■ TASK DESCRIPTION ■
Show every one of the lines below that contains the word "each", matching its case.

■ RECORD EXTRACTS ■

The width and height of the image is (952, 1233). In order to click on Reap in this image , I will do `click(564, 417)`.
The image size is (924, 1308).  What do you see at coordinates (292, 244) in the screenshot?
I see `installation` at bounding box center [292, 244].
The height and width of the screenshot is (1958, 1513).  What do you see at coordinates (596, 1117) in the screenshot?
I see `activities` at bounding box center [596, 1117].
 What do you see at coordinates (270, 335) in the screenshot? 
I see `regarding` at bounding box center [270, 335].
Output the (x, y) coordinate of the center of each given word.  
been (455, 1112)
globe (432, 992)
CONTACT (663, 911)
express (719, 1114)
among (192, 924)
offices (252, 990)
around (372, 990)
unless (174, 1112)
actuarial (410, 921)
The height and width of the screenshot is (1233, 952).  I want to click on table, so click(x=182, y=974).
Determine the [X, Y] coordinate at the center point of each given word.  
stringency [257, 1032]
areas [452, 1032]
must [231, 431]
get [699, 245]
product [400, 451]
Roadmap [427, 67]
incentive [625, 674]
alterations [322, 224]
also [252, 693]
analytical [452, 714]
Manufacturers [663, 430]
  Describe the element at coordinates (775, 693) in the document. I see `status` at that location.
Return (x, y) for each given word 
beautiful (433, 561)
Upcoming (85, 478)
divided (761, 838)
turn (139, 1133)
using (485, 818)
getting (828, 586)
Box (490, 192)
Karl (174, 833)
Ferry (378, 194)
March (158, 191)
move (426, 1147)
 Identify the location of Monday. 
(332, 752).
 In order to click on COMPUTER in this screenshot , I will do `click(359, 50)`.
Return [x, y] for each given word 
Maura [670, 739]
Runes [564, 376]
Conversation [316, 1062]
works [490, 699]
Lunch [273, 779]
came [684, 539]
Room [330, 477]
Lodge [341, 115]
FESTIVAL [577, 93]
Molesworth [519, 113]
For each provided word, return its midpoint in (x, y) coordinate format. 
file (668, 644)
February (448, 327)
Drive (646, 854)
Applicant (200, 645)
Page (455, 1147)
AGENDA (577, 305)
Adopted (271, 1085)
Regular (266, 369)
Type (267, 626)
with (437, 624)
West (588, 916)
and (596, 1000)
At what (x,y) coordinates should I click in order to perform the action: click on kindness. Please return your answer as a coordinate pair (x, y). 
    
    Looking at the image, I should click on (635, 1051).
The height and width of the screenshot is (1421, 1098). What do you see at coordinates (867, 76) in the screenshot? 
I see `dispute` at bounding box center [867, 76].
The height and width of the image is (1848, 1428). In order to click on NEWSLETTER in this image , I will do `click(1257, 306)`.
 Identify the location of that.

■ TASK SOLUTION ■
Output the (x, y) coordinate of the center of each given word.  
Determine the [X, Y] coordinate at the center point of each given word.  
Return (x, y) for each given word 
Return [x, y] for each given word 
For each provided word, return its midpoint in (x, y) coordinate format. 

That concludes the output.